Hiding Phishing Attack. Deception.


The basic attack we discussed earlier uses a screenshot that is fairly good at deceiving the detection methods, but makes the website feel static. Links don't get highlighted when a victim puts the cursor over them, and the website is lacking any animation. Static screenshots could be fingerprinted, so the attackers are often left with a choice of stripping down the target website HTML and repurpose it. This makes it even easier to detect.

One of the detection method out there is to look for keywords like "Log In" and "Sign On" in the HTML code alongside with the target brand name. To deceive this detection mechanism attackers can use the HTML codes of the letters. This is an example of the phrase "Sign On" in the website title taken from a phishing kit:

<title>
    &#83;&#105;&#103;&#110;&#32;&#79;&#110;
</title>

We can take it a step further by using non-ASCII letters that get displayed similarly on the screen. For example, letters like "a", "c", "e", "o", "p" in Cyrillic layout are almost identical to their ASCII counterparts, but have different codes.
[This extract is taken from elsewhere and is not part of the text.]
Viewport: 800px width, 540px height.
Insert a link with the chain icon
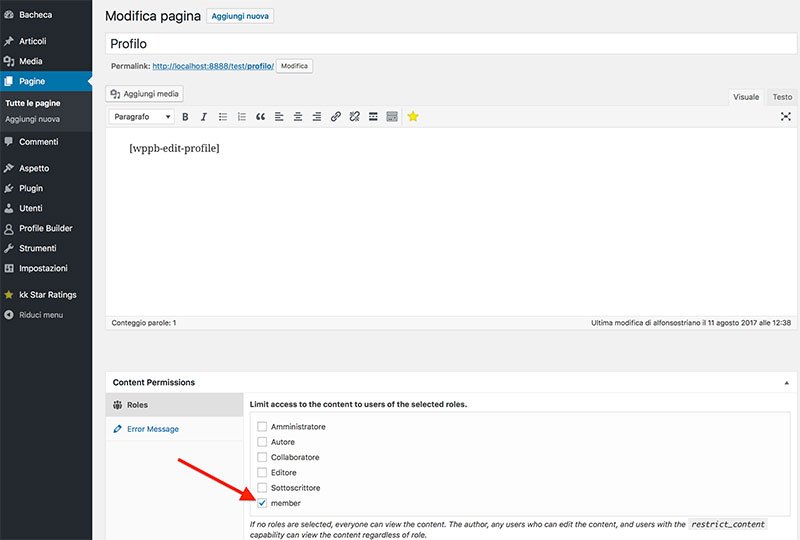[x=335, y=117]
Check out the difference: "Sign On" and "Sign Оn". It doesn't look different on my screen, but the second one uses a Cyrillic Capital Letter "О" (code 1054) instead of an ASCII Capital Letter "O" (code 79).

Since this is known for a long time and the detection systems have evolve to translate identical letters some attackers go even further and use symbols that are only roughly similar to the target ones. Example: "α" instead of "a" and "ί" instead of "i". This is a screenshot of a phishing website. Notice Credίt Cαrds and Onlίne Bαnking:

Sometimes attackers would even use little images for the letters to deceive the detection. The key point is to make sure it looks legitimate when rendered on the screen of a victim, but is not easily recognizable by an anti-phishing bot.
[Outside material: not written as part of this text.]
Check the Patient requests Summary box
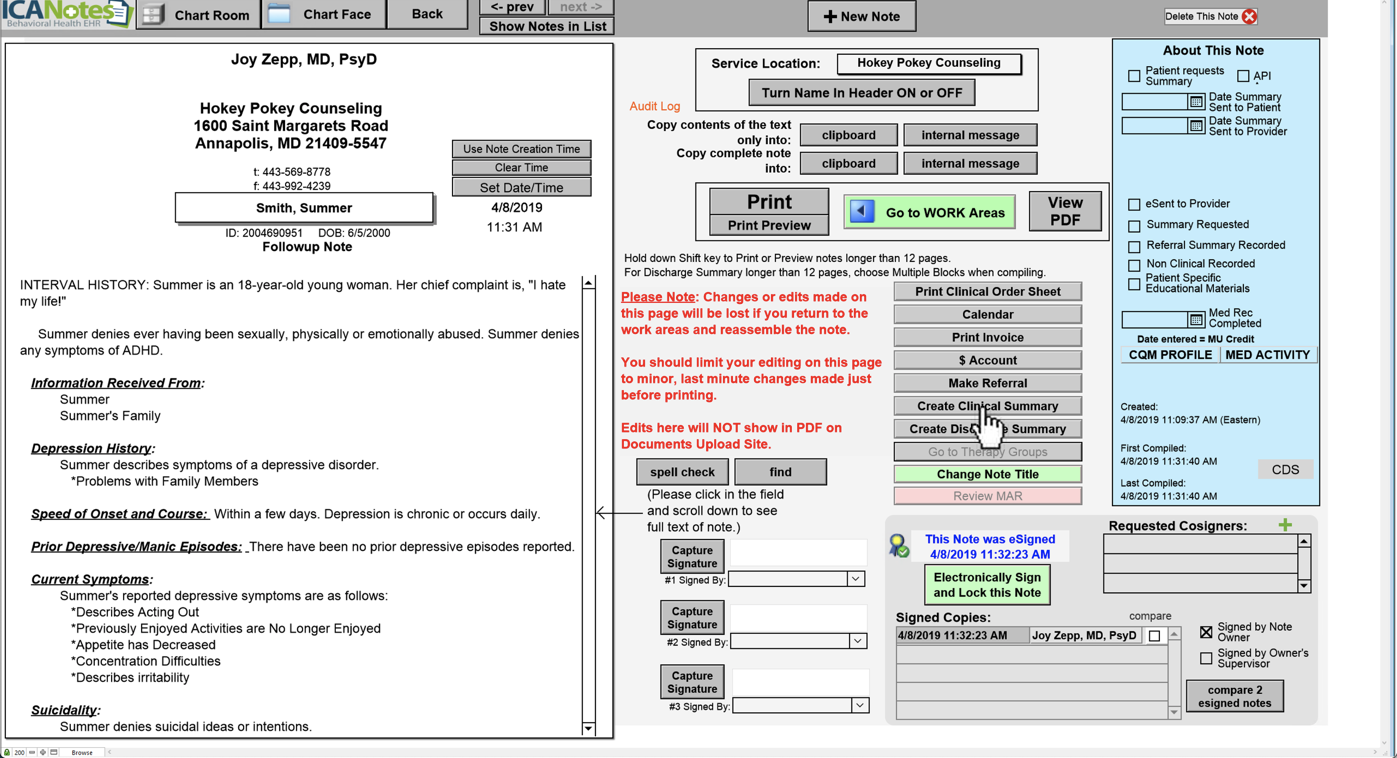This screenshot has width=1397, height=758. (x=1134, y=76)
The last but not least is a trick that works surprisingly well is to scramble the letters in the middle of the words.

it deos not mttaer in waht oredr the ltteers in a wrod are,
the olny iprmoetnt tihng is taht the frist and lsat ltteer be at the rghit pclae

Of course it might not work if all the words on the page are scrambled, but proven to be effective if sprinkled around, and especially inside URLs.